Life-Size 2: A Christmas Eve, which aired Sunday night on Freeform, contains a handful of PG-13 innuendo for the college-age crowd who grew up on the beloved 2000 Disney channel original Life-Size. From the first trailer, it was clear this was not something to be viewed seriously. But for the most part, the sequel is nothing more than a barrage of allusions to the first film and various moments from Banks’s pop culture repertoire. (At one point, her character yells Tyra’s famous America’s Next Top Model line, “I was rooting for you; we were all rooting for you” for no particular reason.) The movie is not so much a sentimental snack as it is a force-fed meal.

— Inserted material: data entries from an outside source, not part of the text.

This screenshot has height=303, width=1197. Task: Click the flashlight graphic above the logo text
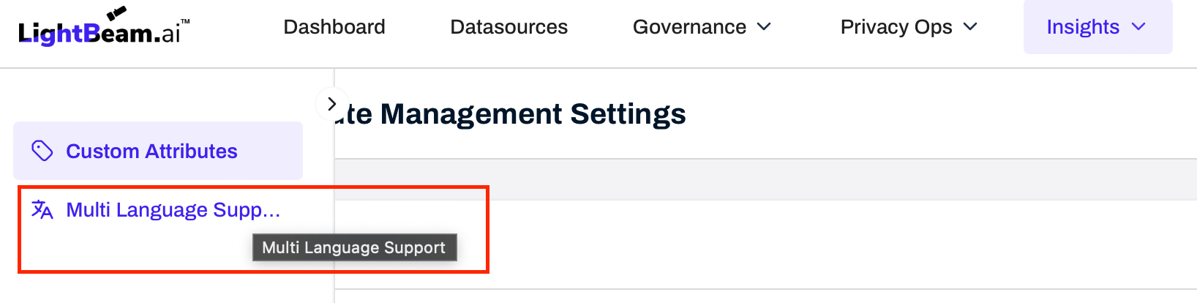(x=116, y=13)
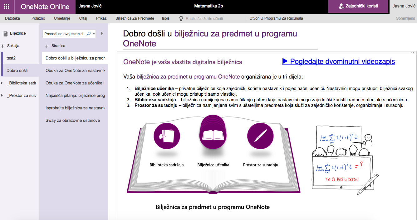
Task: Click the note container resize arrows
Action: 412,53
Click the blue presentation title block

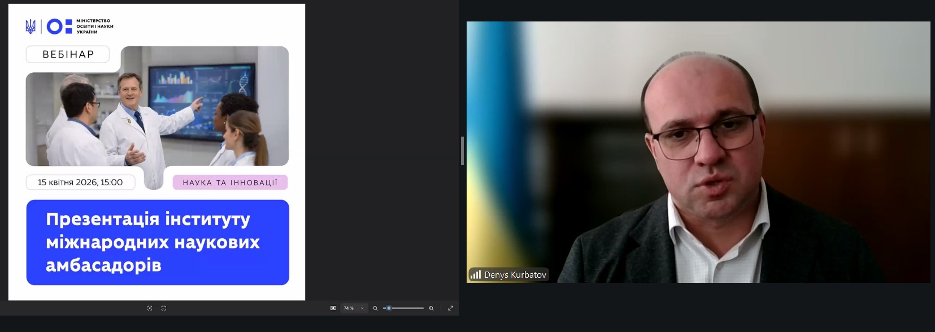tap(158, 242)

The sequel begins with Gracie engaged in self-destruction. She drinks herself into oblivion and waltzes into meetings hungover and inattentive. She then learns that her company, Marathon Toys (inherited from her mother after she was framed for some undisclosed crime), is close to bankruptcy, and the only way to save it is to discontinue vintage models for video game apps—so she okays the decision to kill off the Eve doll (Tyra Banks). When Gracie’s 12-year-old neighbor Lex learns of the resolution, she gets pissy and asks Gracie to hold a seance to bring Eve to life and ask her for help. She agrees, if only to get the kid to shut up—and because she finds her mom’s old spell book, gifted by Lindsay Lohan (Casey in the original Life-Size. Lohan doesn’t make an appearance in the film, but there is a photograph of her in the book.)

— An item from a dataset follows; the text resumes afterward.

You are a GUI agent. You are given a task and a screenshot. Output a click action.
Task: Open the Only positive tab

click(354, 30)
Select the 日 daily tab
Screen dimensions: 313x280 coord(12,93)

The magic works. Eve comes to life, eats a lot of butter, gets a makeover, and proves she’s actually a doll by revealing a serial number etched on the bottom of her foot. She also takes Gracie to a Christmas village at a mall to try and show her a good time, inexplicably curing her of her alcoholism and reminding her of childhood whimsy. All of this would mostly mirror the first film, if not for the gratuitous MeToo reference. When Eve suggests Gracie sit on Santa’s lap, Martin retorts, “In the last year, there’s been a whole movement... two women sitting on a powerful man’s lap asking for gifts as he says ‘ho ho ho ho,’ it’s not exactly PC.” They do eventually, but not until after Banks performs the original Life-Size title theme “Be A Star” and Gracie knocks it for sounding dated. This is called foreshadowing.

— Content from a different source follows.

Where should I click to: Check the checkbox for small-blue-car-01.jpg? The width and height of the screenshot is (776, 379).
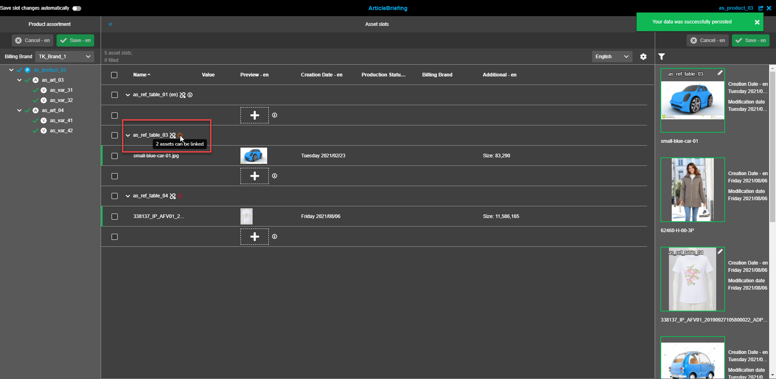coord(114,156)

Gracie, now officially bit by the Christmas bug, asks Lex and her fellow tweens to come over for a sleepover, where they work diligently to rebrand the Eve doll as something kids would actually want to buy instead of ceasing production all together. They come up with a few designs: Woke Eve, whose all about “Eve-quality,” Love is Love Eve, and another I swear was called “Curvalicious Eve,” a thicc, body-positive Eve. They also remix the theme song into a trap monstrosity. This somehow saves the company and gets Gracie’s mom out of jail.
In the first film, Tyra Banks helps Lindsay Lohan’s character come to terms with her grief and the loss of her mother. In the second, Banks rebrands a company for her own personal benefit and fronts like it’s about empowering young women and saving Gracie’s career. (The alcoholism thing was dropped pretty fast.) Perhaps that makes it the perfect sequel for 2018—capitalism but make it feminist. At the very least, Tyra seemed to have had a good time filming. But I respect Lohan for sitting this one out.